- **Excerpted data**:
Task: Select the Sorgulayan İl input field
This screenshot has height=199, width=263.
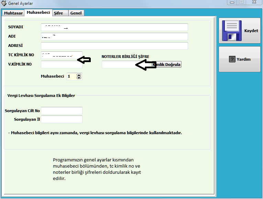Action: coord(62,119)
---
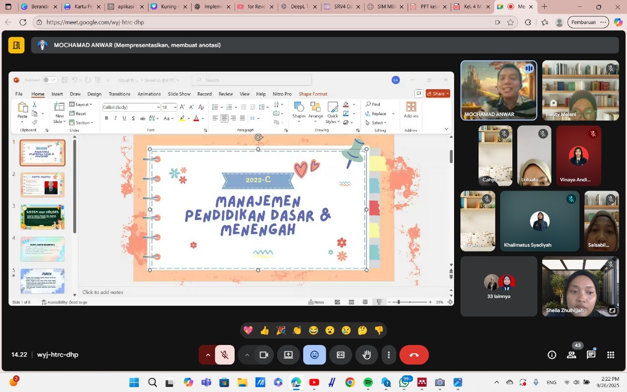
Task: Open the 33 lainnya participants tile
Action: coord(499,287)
* * *
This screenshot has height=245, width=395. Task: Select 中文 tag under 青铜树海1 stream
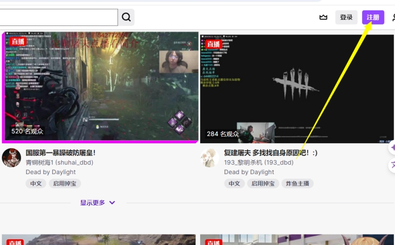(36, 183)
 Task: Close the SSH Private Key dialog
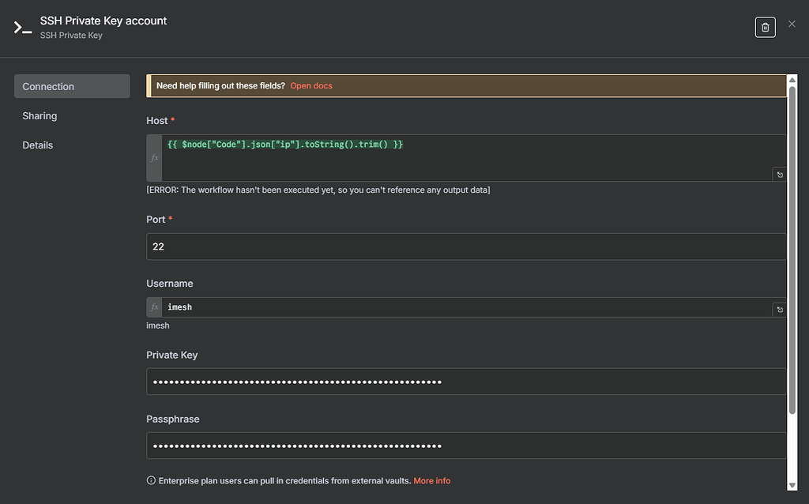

- **What the task asks**: Skip every picture, and restate word for word only the lines above from the line containing "This screenshot has height=245, width=395." to the line containing "Task: Close the SSH Private Key dialog", both of them included.

- **Written response**:
This screenshot has height=245, width=395. Task: Select 中文 tag under 青铜树海1 stream
(36, 183)
 Task: Close the SSH Private Key dialog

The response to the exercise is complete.